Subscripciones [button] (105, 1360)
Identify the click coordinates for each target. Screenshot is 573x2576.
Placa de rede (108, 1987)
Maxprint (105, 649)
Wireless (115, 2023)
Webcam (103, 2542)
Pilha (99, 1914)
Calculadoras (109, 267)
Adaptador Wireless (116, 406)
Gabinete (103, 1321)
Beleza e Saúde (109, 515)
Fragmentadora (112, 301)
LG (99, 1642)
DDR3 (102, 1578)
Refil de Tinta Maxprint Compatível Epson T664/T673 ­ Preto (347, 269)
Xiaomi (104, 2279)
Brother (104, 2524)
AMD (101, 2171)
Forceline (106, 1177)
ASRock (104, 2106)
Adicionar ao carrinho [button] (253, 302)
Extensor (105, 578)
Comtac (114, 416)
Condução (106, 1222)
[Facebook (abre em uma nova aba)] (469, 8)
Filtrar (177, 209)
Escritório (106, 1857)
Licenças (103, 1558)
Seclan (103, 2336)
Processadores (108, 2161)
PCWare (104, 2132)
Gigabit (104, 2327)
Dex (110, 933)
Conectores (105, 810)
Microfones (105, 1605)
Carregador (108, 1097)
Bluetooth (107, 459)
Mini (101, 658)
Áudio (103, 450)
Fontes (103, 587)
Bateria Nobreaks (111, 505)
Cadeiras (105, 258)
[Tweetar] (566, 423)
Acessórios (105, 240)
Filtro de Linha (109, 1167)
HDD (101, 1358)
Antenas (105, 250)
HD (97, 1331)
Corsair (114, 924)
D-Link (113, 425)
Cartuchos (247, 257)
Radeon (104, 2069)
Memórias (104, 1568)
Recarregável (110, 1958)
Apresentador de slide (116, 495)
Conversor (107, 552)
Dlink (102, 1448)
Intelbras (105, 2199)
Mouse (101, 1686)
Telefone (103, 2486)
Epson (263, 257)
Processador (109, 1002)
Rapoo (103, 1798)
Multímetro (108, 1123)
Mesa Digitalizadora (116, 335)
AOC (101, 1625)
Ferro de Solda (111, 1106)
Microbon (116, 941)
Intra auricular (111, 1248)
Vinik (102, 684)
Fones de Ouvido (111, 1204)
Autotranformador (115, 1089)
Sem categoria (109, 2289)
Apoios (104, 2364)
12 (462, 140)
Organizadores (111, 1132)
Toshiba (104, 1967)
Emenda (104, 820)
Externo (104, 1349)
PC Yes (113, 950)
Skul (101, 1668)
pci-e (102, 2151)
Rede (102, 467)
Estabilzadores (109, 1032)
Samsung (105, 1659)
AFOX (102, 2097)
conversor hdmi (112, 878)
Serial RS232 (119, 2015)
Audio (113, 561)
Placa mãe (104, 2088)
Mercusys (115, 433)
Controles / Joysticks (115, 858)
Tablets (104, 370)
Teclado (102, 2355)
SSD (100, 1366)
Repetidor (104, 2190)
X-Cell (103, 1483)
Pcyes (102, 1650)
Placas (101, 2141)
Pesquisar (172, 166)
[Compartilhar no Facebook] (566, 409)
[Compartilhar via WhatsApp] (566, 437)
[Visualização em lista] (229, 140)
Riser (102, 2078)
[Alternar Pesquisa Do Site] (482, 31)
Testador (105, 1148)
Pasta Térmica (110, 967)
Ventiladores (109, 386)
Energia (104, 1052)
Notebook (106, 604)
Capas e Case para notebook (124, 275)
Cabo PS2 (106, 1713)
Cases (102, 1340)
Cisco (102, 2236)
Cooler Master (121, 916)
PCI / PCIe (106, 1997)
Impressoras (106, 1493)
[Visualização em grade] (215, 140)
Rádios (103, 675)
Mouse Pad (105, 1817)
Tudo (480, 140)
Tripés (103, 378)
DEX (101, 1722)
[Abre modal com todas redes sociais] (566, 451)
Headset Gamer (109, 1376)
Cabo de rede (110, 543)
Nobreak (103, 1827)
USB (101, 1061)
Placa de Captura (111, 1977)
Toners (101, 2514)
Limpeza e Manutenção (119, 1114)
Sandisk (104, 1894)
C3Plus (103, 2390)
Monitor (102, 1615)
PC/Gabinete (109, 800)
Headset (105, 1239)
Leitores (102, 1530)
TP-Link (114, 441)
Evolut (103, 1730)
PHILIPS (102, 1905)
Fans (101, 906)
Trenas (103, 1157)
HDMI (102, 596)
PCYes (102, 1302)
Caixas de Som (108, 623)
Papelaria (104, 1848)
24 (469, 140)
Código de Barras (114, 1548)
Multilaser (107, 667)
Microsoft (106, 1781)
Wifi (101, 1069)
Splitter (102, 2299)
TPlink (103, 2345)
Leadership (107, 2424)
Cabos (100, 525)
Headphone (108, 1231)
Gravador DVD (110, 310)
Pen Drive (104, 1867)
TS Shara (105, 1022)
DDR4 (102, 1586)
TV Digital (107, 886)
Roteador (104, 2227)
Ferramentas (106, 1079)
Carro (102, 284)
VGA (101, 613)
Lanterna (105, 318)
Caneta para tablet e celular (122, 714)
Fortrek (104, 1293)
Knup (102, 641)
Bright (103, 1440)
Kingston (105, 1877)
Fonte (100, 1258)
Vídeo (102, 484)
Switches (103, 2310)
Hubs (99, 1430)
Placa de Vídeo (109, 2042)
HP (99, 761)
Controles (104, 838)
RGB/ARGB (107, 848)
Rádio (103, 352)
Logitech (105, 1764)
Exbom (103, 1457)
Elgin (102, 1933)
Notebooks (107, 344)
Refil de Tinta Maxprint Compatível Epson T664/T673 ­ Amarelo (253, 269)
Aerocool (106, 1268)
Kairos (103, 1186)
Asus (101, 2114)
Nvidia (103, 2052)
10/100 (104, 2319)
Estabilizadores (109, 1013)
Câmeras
━━━━━━━━━━━━━━━━
### [WHAT YOU WILL DO]
Output the listing above exactly as it appears.

### [SOLUTION BELOW]
Subscripciones [button] (105, 1360)
Identify the click coordinates for each target. Screenshot is 573x2576.
Placa de rede (108, 1987)
Maxprint (105, 649)
Wireless (115, 2023)
Webcam (103, 2542)
Pilha (99, 1914)
Calculadoras (109, 267)
Adaptador Wireless (116, 406)
Gabinete (103, 1321)
Beleza e Saúde (109, 515)
Fragmentadora (112, 301)
LG (99, 1642)
DDR3 (102, 1578)
Refil de Tinta Maxprint Compatível Epson T664/T673 ­ Preto (347, 269)
Xiaomi (104, 2279)
Brother (104, 2524)
AMD (101, 2171)
Forceline (106, 1177)
ASRock (104, 2106)
Adicionar ao carrinho [button] (253, 302)
Extensor (105, 578)
Comtac (114, 416)
Condução (106, 1222)
[Facebook (abre em uma nova aba)] (469, 8)
Filtrar (177, 209)
Escritório (106, 1857)
Licenças (103, 1558)
Seclan (103, 2336)
Processadores (108, 2161)
PCWare (104, 2132)
Gigabit (104, 2327)
Dex (110, 933)
Conectores (105, 810)
Microfones (105, 1605)
Carregador (108, 1097)
Bluetooth (107, 459)
Mini (101, 658)
Áudio (103, 450)
Fontes (103, 587)
Bateria Nobreaks (111, 505)
Cadeiras (105, 258)
[Tweetar] (566, 423)
Acessórios (105, 240)
Filtro de Linha (109, 1167)
HDD (101, 1358)
Antenas (105, 250)
HD (97, 1331)
Corsair (114, 924)
D-Link (113, 425)
Cartuchos (247, 257)
Radeon (104, 2069)
Memórias (104, 1568)
Recarregável (110, 1958)
Apresentador de slide (116, 495)
Conversor (107, 552)
Dlink (102, 1448)
Intelbras (105, 2199)
Mouse (101, 1686)
Telefone (103, 2486)
Epson (263, 257)
Processador (109, 1002)
Rapoo (103, 1798)
Multímetro (108, 1123)
Mesa Digitalizadora (116, 335)
AOC (101, 1625)
Ferro de Solda (111, 1106)
Microbon (116, 941)
Intra auricular (111, 1248)
Vinik (102, 684)
Fones de Ouvido (111, 1204)
Autotranformador (115, 1089)
Sem categoria (109, 2289)
Apoios (104, 2364)
12 (462, 140)
Organizadores (111, 1132)
Toshiba (104, 1967)
Emenda (104, 820)
Externo (104, 1349)
PC Yes (113, 950)
Skul (101, 1668)
pci-e (102, 2151)
Rede (102, 467)
Estabilzadores (109, 1032)
Samsung (105, 1659)
AFOX (102, 2097)
conversor hdmi (112, 878)
Serial RS232 (119, 2015)
Audio (113, 561)
Placa mãe (104, 2088)
Mercusys (115, 433)
Controles / Joysticks (115, 858)
Tablets (104, 370)
Teclado (102, 2355)
SSD (100, 1366)
Repetidor (104, 2190)
X-Cell (103, 1483)
Pcyes (102, 1650)
Placas (101, 2141)
Pesquisar (172, 166)
[Compartilhar no Facebook] (566, 409)
[Compartilhar via WhatsApp] (566, 437)
[Visualização em lista] (229, 140)
Riser (102, 2078)
[Alternar Pesquisa Do Site] (482, 31)
Testador (105, 1148)
Pasta Térmica (110, 967)
Ventiladores (109, 386)
Energia (104, 1052)
Notebook (106, 604)
Capas e Case para notebook (124, 275)
Cabo PS2 (106, 1713)
Cases (102, 1340)
Cisco (102, 2236)
Cooler Master (121, 916)
PCI / PCIe (106, 1997)
Impressoras (106, 1493)
[Visualização em grade] (215, 140)
Rádios (103, 675)
Mouse Pad (105, 1817)
Tudo (480, 140)
Tripés (103, 378)
DEX (101, 1722)
[Abre modal com todas redes sociais] (566, 451)
Headset Gamer (109, 1376)
Cabo de rede (110, 543)
Nobreak (103, 1827)
USB (101, 1061)
Placa de Captura (111, 1977)
Toners (101, 2514)
Limpeza e Manutenção (119, 1114)
Sandisk (104, 1894)
C3Plus (103, 2390)
Monitor (102, 1615)
PC/Gabinete (109, 800)
Headset (105, 1239)
Leitores (102, 1530)
TP-Link (114, 441)
Evolut (103, 1730)
PHILIPS (102, 1905)
Fans (101, 906)
Trenas (103, 1157)
HDMI (102, 596)
PCYes (102, 1302)
Caixas de Som (108, 623)
Papelaria (104, 1848)
24 (469, 140)
Código de Barras (114, 1548)
Multilaser (107, 667)
Microsoft (106, 1781)
Wifi (101, 1069)
Splitter (102, 2299)
TPlink (103, 2345)
Leadership (107, 2424)
Cabos (100, 525)
Headphone (108, 1231)
Gravador DVD (110, 310)
Pen Drive (104, 1867)
TS Shara (105, 1022)
DDR4 (102, 1586)
TV Digital (107, 886)
Roteador (104, 2227)
Ferramentas (106, 1079)
Carro (102, 284)
VGA (101, 613)
Lanterna (105, 318)
Caneta para tablet e celular (122, 714)
Fortrek (104, 1293)
Knup (102, 641)
Bright (103, 1440)
Kingston (105, 1877)
Fonte (100, 1258)
Vídeo (102, 484)
Switches (103, 2310)
Hubs (99, 1430)
Placa de Vídeo (109, 2042)
HP (99, 761)
Controles (104, 838)
RGB/ARGB (107, 848)
Rádio (103, 352)
Logitech (105, 1764)
Exbom (103, 1457)
Elgin (102, 1933)
Notebooks (107, 344)
Refil de Tinta Maxprint Compatível Epson T664/T673 ­ Amarelo (253, 269)
Aerocool (106, 1268)
Kairos (103, 1186)
Asus (101, 2114)
Nvidia (103, 2052)
10/100 (104, 2319)
Estabilizadores (109, 1013)
Câmeras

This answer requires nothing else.